February 3, 2011 - 17:10 AMT
Biblical prophet Zechariah’s burial place discovered

Archaeologists presented an ancient church they have discovered outside Jerusalem that may contain the burial place of the biblical prophet Zechariah.

The Byzantine church in the Judaean hills has an unusually well-preserved mosaic floor depicting lions, foxes, fish and peacocks. It will be visible only for another week before it is covered again with soil for its own protection, said the dig's leader, Amir Ganor of the Israel Antiquities Authority.

The hill-top church was destroyed by an earthquake some 1,300 years ago and lay partly buried until detectives from the authority, pursuing a gang of antiquity thieves, noticed an elaborate doorpost poking through the earth. The robbers got away - they were caught a few months later at a site nearby - but archaeologists began digging at the site, known as Hirbet Madras, in December and eventually uncovered the remains of the church.

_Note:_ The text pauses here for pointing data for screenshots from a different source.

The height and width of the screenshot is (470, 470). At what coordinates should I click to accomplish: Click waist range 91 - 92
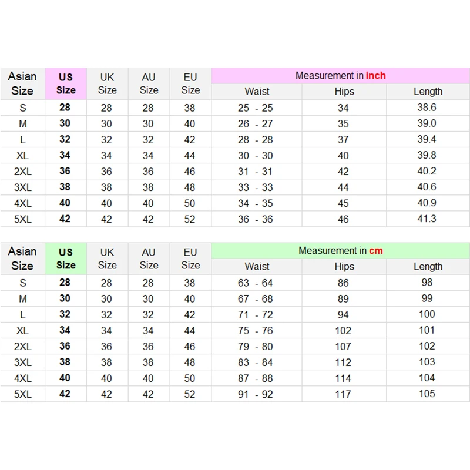click(256, 394)
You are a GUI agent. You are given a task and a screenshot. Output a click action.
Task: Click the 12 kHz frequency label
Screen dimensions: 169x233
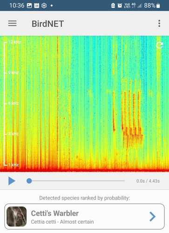(x=14, y=42)
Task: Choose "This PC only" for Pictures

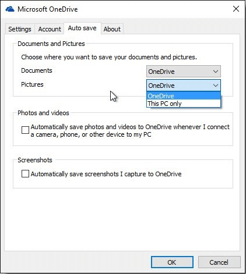Action: (x=184, y=104)

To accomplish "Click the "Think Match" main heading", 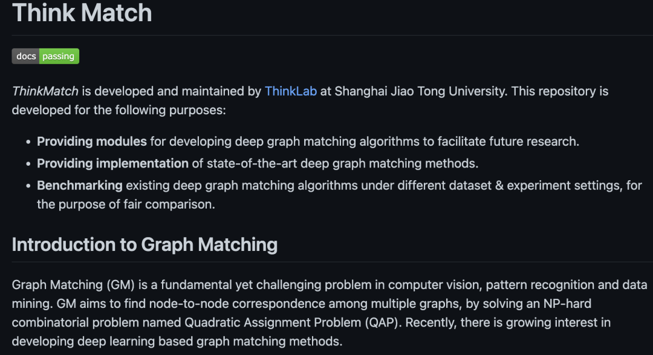I will click(82, 13).
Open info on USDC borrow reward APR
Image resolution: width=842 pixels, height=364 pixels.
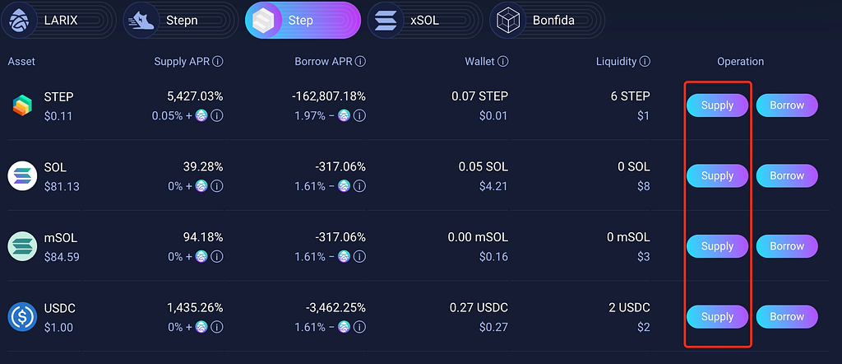pos(359,327)
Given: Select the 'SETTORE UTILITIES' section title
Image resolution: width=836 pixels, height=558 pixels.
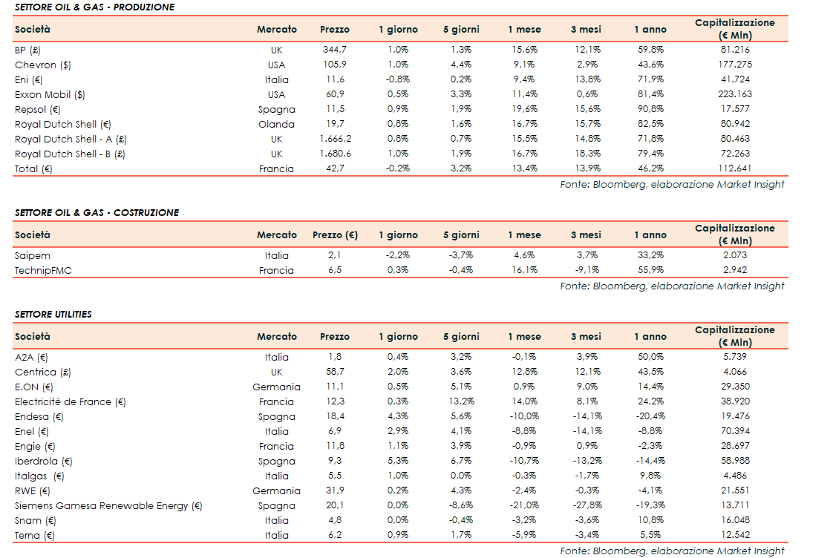Looking at the screenshot, I should (53, 315).
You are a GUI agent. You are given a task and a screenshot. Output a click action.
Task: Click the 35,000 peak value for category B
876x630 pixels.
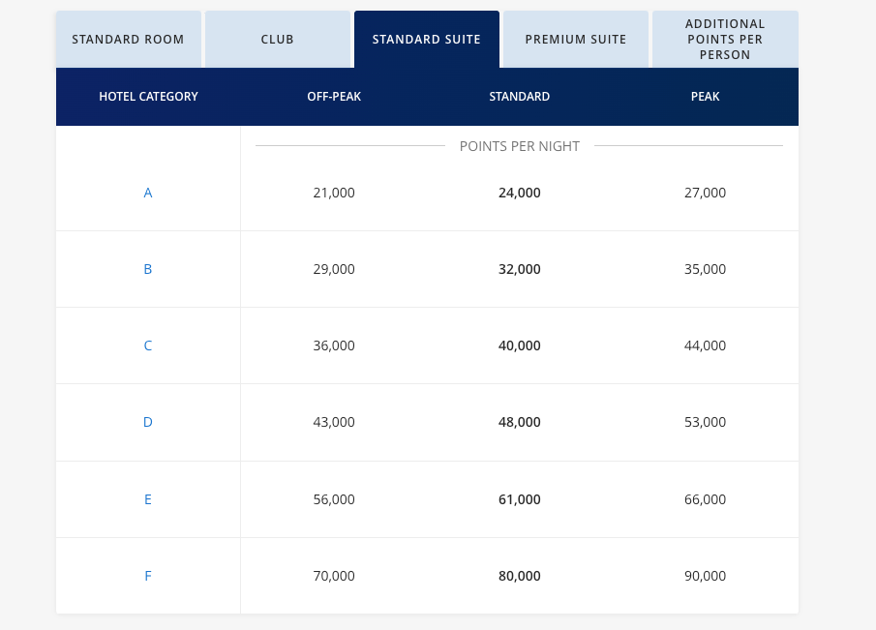click(705, 269)
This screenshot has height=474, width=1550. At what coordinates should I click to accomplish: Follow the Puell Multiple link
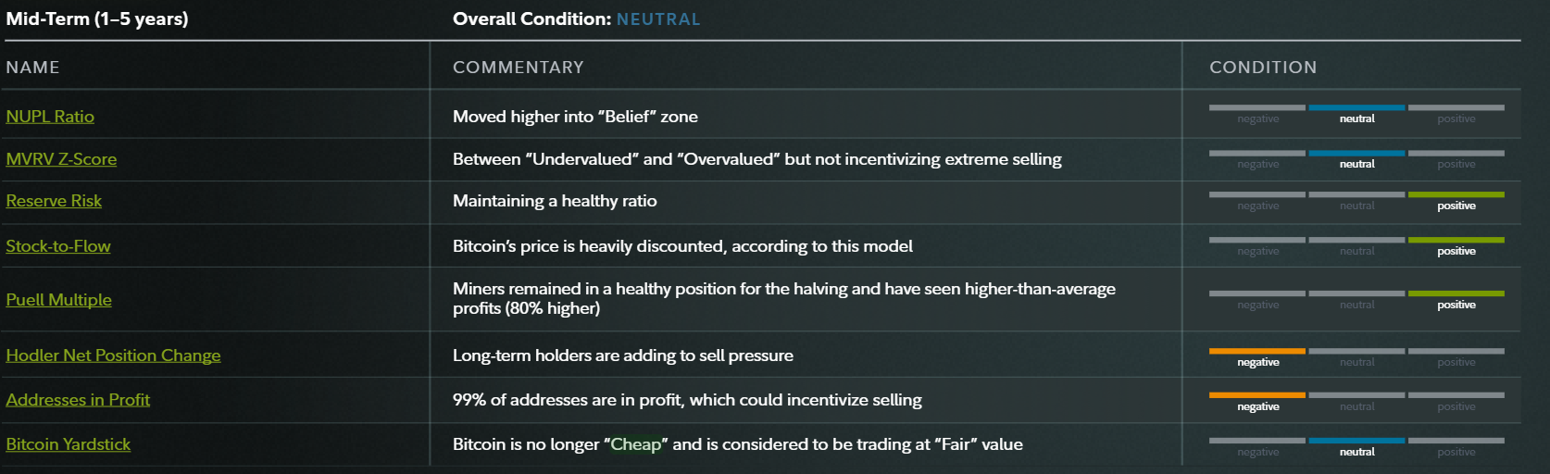coord(58,300)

It was about the size of a basketball court and contained fallen marble pillars and the nearly pristine 10-metre-long mosaic.

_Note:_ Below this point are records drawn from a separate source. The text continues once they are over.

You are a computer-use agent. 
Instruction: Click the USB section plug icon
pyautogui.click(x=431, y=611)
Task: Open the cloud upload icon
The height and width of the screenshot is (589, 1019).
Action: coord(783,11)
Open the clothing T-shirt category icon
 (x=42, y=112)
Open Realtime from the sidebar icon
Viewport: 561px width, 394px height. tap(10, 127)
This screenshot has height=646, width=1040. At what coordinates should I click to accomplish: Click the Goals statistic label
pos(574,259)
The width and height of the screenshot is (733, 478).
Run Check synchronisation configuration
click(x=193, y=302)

Beneath the church's altar is a burial chamber that the Antiquities Authority said may have been the tomb of the prophet Zechariah, known from the eponymous book in the Bible, written around 520 BC, which tells of the Jews return from exile in Babylon and the rebuilding of the Temple.

The claim that it was Zechariah's last resting place, which a number of experts have based on Christian sources and an ancient church mosaic showing the Holy Land known as the Madaba Map, has not been proved and is still being studied, dailymail.co.uk reported.